-- Start of RECORDS PROVIDED --

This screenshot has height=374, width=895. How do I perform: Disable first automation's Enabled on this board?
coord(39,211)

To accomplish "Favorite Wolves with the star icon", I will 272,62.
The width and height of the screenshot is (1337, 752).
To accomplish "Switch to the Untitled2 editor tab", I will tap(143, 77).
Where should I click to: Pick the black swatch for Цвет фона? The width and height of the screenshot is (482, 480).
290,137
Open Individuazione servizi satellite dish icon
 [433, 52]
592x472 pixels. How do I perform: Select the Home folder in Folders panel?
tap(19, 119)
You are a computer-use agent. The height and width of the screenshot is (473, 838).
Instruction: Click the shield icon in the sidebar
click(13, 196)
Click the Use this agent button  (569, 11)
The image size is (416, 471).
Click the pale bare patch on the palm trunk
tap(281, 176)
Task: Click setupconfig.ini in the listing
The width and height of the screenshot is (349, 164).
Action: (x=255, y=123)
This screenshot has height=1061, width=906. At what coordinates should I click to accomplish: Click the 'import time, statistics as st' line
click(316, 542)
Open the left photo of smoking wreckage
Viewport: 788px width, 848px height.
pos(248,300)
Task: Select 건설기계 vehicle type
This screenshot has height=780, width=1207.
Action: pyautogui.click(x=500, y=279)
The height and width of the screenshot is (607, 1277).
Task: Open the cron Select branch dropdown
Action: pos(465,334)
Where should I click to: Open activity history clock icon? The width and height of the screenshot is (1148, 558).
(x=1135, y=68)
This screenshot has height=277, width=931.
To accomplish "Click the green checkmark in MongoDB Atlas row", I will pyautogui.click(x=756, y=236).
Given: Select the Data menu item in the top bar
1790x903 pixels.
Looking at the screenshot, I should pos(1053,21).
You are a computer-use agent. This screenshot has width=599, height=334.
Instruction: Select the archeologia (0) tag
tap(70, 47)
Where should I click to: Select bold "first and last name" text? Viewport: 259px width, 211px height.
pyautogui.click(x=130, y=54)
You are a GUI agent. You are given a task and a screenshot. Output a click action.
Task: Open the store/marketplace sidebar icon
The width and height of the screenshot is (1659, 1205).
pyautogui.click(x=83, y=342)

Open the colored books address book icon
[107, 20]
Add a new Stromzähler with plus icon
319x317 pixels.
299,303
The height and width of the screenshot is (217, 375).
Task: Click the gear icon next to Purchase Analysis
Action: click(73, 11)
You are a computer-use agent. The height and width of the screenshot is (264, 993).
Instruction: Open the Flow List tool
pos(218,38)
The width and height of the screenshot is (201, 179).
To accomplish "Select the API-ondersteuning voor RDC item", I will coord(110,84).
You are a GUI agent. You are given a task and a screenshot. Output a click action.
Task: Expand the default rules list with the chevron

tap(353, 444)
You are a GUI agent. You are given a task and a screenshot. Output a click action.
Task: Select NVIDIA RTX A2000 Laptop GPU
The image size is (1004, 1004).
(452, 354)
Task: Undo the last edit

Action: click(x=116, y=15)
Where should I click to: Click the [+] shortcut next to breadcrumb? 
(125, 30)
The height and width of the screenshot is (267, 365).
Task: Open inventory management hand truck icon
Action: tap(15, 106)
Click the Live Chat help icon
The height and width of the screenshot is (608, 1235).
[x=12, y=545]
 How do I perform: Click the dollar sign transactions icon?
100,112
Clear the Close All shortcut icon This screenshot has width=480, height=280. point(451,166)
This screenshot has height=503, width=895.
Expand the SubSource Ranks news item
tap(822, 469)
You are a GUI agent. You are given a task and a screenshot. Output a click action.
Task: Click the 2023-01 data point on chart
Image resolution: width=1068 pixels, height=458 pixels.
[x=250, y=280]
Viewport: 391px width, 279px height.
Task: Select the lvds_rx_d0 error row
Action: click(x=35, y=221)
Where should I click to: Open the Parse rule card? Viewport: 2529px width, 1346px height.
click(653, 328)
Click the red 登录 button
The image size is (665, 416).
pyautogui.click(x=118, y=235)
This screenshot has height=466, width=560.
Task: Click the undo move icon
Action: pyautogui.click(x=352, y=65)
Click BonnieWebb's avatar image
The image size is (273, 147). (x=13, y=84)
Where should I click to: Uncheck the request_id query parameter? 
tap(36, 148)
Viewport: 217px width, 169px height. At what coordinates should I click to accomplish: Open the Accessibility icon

-- End of RECORDS PROVIDED --

§ **YOUR OBJECTIVE**: Reproduce all of the entries above verbatim, line for line.

§ **FULL RESPONSE**:
This screenshot has height=374, width=895. How do I perform: Disable first automation's Enabled on this board?
coord(39,211)

To accomplish "Favorite Wolves with the star icon", I will 272,62.
The width and height of the screenshot is (1337, 752).
To accomplish "Switch to the Untitled2 editor tab", I will tap(143, 77).
Where should I click to: Pick the black swatch for Цвет фона? The width and height of the screenshot is (482, 480).
290,137
Open Individuazione servizi satellite dish icon
 [433, 52]
592x472 pixels. How do I perform: Select the Home folder in Folders panel?
tap(19, 119)
You are a computer-use agent. The height and width of the screenshot is (473, 838).
Instruction: Click the shield icon in the sidebar
click(13, 196)
Click the Use this agent button  (569, 11)
The image size is (416, 471).
Click the pale bare patch on the palm trunk
tap(281, 176)
Task: Click setupconfig.ini in the listing
The width and height of the screenshot is (349, 164).
Action: (x=255, y=123)
This screenshot has height=1061, width=906. At what coordinates should I click to accomplish: Click the 'import time, statistics as st' line
click(316, 542)
Open the left photo of smoking wreckage
Viewport: 788px width, 848px height.
pos(248,300)
Task: Select 건설기계 vehicle type
This screenshot has height=780, width=1207.
Action: pyautogui.click(x=500, y=279)
The height and width of the screenshot is (607, 1277).
Task: Open the cron Select branch dropdown
Action: pos(465,334)
Where should I click to: Open activity history clock icon? The width and height of the screenshot is (1148, 558).
(x=1135, y=68)
This screenshot has height=277, width=931.
To accomplish "Click the green checkmark in MongoDB Atlas row", I will pyautogui.click(x=756, y=236).
Given: Select the Data menu item in the top bar
1790x903 pixels.
Looking at the screenshot, I should pos(1053,21).
You are a computer-use agent. This screenshot has width=599, height=334.
Instruction: Select the archeologia (0) tag
tap(70, 47)
Where should I click to: Select bold "first and last name" text? Viewport: 259px width, 211px height.
pyautogui.click(x=130, y=54)
You are a GUI agent. You are given a task and a screenshot. Output a click action.
Task: Open the store/marketplace sidebar icon
The width and height of the screenshot is (1659, 1205).
pyautogui.click(x=83, y=342)

Open the colored books address book icon
[107, 20]
Add a new Stromzähler with plus icon
319x317 pixels.
299,303
The height and width of the screenshot is (217, 375).
Task: Click the gear icon next to Purchase Analysis
Action: click(73, 11)
You are a computer-use agent. The height and width of the screenshot is (264, 993).
Instruction: Open the Flow List tool
pos(218,38)
The width and height of the screenshot is (201, 179).
To accomplish "Select the API-ondersteuning voor RDC item", I will coord(110,84).
You are a GUI agent. You are given a task and a screenshot. Output a click action.
Task: Expand the default rules list with the chevron

tap(353, 444)
You are a GUI agent. You are given a task and a screenshot. Output a click action.
Task: Select NVIDIA RTX A2000 Laptop GPU
The image size is (1004, 1004).
(452, 354)
Task: Undo the last edit

Action: click(x=116, y=15)
Where should I click to: Click the [+] shortcut next to breadcrumb? 
(125, 30)
The height and width of the screenshot is (267, 365).
Task: Open inventory management hand truck icon
Action: tap(15, 106)
Click the Live Chat help icon
The height and width of the screenshot is (608, 1235).
[x=12, y=545]
 How do I perform: Click the dollar sign transactions icon?
100,112
Clear the Close All shortcut icon This screenshot has width=480, height=280. point(451,166)
This screenshot has height=503, width=895.
Expand the SubSource Ranks news item
tap(822, 469)
You are a GUI agent. You are given a task and a screenshot. Output a click action.
Task: Click the 2023-01 data point on chart
Image resolution: width=1068 pixels, height=458 pixels.
[x=250, y=280]
Viewport: 391px width, 279px height.
Task: Select the lvds_rx_d0 error row
Action: click(x=35, y=221)
Where should I click to: Open the Parse rule card? Viewport: 2529px width, 1346px height.
click(653, 328)
Click the red 登录 button
The image size is (665, 416).
pyautogui.click(x=118, y=235)
This screenshot has height=466, width=560.
Task: Click the undo move icon
Action: pyautogui.click(x=352, y=65)
Click BonnieWebb's avatar image
The image size is (273, 147). (x=13, y=84)
Where should I click to: Uncheck the request_id query parameter? 
tap(36, 148)
Viewport: 217px width, 169px height. At what coordinates should I click to accomplish: Open the Accessibility icon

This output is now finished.